[GHC] #14035: Weird performance results.

#14035: Weird performance results.
New description:

 Hi! I was recently testing performance of a critical code in a product we
 are shipping and I'm getting really weird results.

 **The code is compiled with `-XStrict` enabled globally. The full source
 code for this ticket is attached, while the exposed code below uses `...`
 to hide some non-important implementations.**

 To get desired results, we use following GHC flags: `-O2 -funfolding-use-

 Let's consider the following program. It is just a pseudo-parser
 implementation. It consumes 'a' chars in a loop and fails on empty input
 in the end:


 -- !!!!!!!!!!!!!!!!!!!!!!!!!!!!!!!!!!!!!!!!!!!!
 -- | WARNING: -XStrict enabled in this file !!!
 -- !!!!!!!!!!!!!!!!!!!!!!!!!!!!!!!!!!!!!!!!!!!!

 module Main where

 imports ... (full source attached to this ticket)

 -- === Primitives === --

 -- === Strict Either === --

 data    Either  e   a = Left e | Right a deriving (Eq, Generic, Ord, Read,
 Show, Functor)
 newtype EitherT e m a = EitherT { runEitherT :: m (Either e a) }

 instance Monad m => Functor (EitherT e m) where ...
 instance Monad m => Applicative (EitherT e m) where ...
 instance Monad m => Monad (EitherT e m) where ...

 -- === Strict Bool === --

 data XBool = XTrue | XFalse deriving (Show, Generic)

 (|||) :: XBool -> XBool -> XBool
 (|||) !a !b = case a of
     XTrue  -> a
     XFalse -> b
 {-# INLINE (|||) #-}

 -- === Strict Tuple === --

 data T a b = T !a !b deriving (Generic, Show, Functor)

 -- === FailParser === --

 -- === Definition === --
 -- | It is just like EitherT, but also contains progress indicator - a
 field of type XBool
 --   which tells us if we've already parsed a char or not yet. In this
 snippet code however,
 --   it does not do anything valuable - it just stores the value.
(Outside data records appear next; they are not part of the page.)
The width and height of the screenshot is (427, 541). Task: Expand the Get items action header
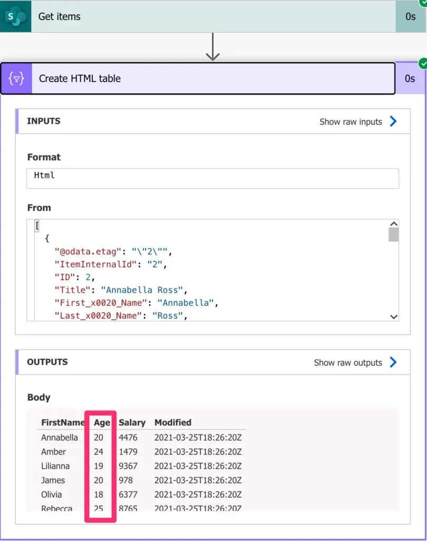tap(211, 16)
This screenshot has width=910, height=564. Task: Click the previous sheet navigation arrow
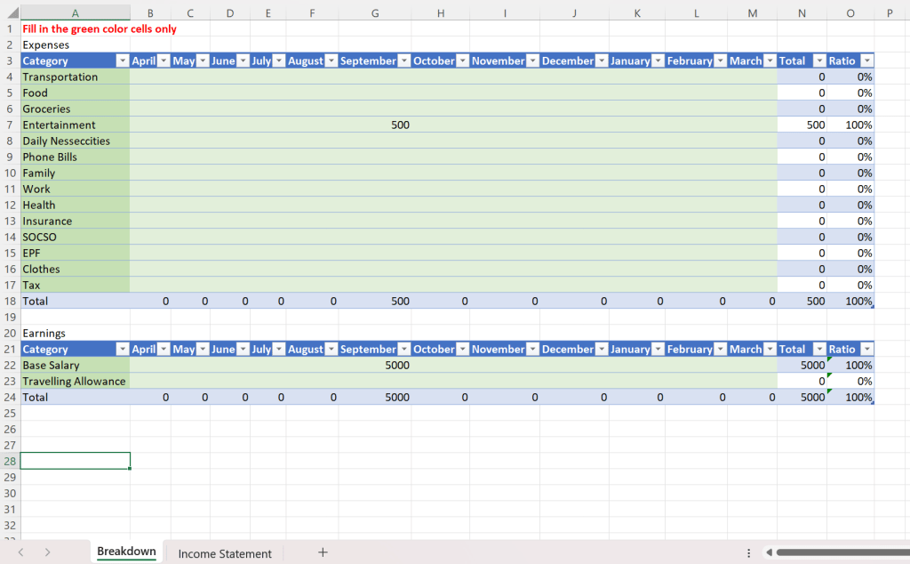(20, 552)
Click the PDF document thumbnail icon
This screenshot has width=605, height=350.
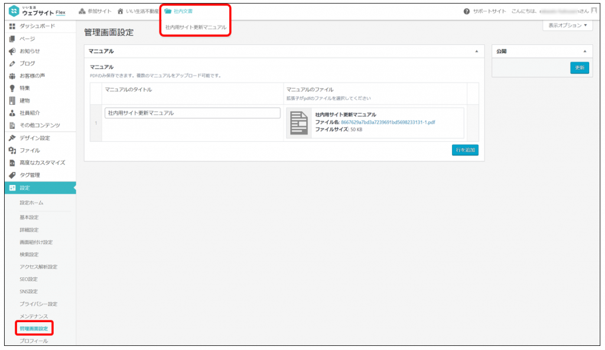tap(299, 122)
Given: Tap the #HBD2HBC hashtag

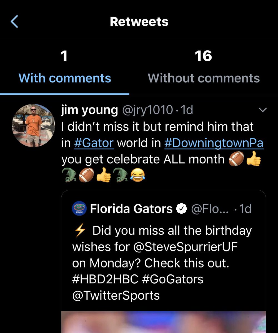Looking at the screenshot, I should (105, 279).
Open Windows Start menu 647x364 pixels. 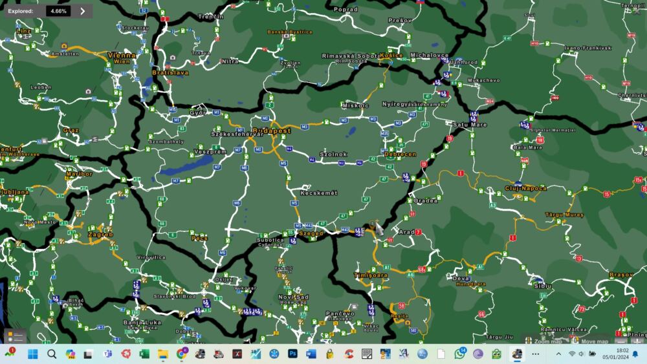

 newtype FailParser m a = FailParser { fromFailParser :: EitherT () m (T
 XBool a) } deriving (Functor)

 instance Monad m => Applicative (FailParser m) where
     pure  = undefined
     (<*>) = undefined

 instance Monad m => Monad (FailParser m) where
     return a = FailParser $ return $ (T XFalse a) ; {-# INLINE return #-}
     FailParser ma >>= f = FailParser $ do
         T !b  !a  <- ma
         T !b' !a' <- fromFailParser $ f a
         return $ T (b ||| b') a'
     {-# INLINE (>>=) #-}
     _ >> _ = undefined ; {-# INLINE (>>) #-}

 -- === Running === --

 failParser :: m (Either () (T XBool a)) -> FailParser m a
 failParser a = FailParser $ EitherT a ; {-# INLINE failParser #-}

 runFailParser :: forall m a. FailParser m a -> m (Either () (T XBool a))
 runFailParser f = runEitherT $ fromFailParser f ; {-# INLINE runFailParser

 -- === MonadFailedParser === --
 -- | Behaves just like "left" - lifts until it hits MonadFailedParser

 class Monad m => MonadFailedParser m where
     failed :: m a

 instance {-# OVERLAPPABLE #-} (MonadFailedParser m, MonadTrans t, Monad (t
       => MonadFailedParser (t m) where
     failed = lift failed ; {-# INLINE failed #-}

 instance Monad m => MonadFailedParser (FailParser m) where
     failed = failParser $ return $ Left () ; {-# INLINE failed #-}

 -- === Main loop === --

 parserLoop :: StateT Text (FailParser Identity) Bool
 parserLoop = parserStep >> parserLoop

 parserStep :: StateT Text (FailParser Identity) Char
 parserStep = get >>= \s -> case Text.uncons s of
     Just (!t, !s') -> if t == 'a' then put s' >> return t else failed
     Nothing        -> failed
 {-# INLINE parserStep #-}

 -- === Criterion === --

 instance NFData XBool
 instance (NFData l, NFData r) => NFData (Either l r)
 instance (NFData a, NFData b) => NFData (T a b)

 genText :: Int -> Text
 genText i = fromString $ replicate i 'a' ; {-# INLINE genText #-}

 a_parsing_main :: IO ()
 a_parsing_main = do
         [ env (return $ genText $ 10^6) $ bench "a*" . nf (runIdentity .
 runFailParser . evalStateT parserLoop)

 main = a_parsing_main


 The most important part is the `bind` implementation of `FailParser`:

 FailParser ma >>= f = FailParser $ do
     T b  a  <- ma
     T b' a' <- fromFailParser $ f a
     return $ T (b ||| b') a'

 There are several performance related observations and problems:

 1. **INFO:** Everything is compiled with `-XStrict` and every field in
 this code is fully evaluated, in particular `b` and `b'` are fully
 evaluated, strict values of type `XBool`.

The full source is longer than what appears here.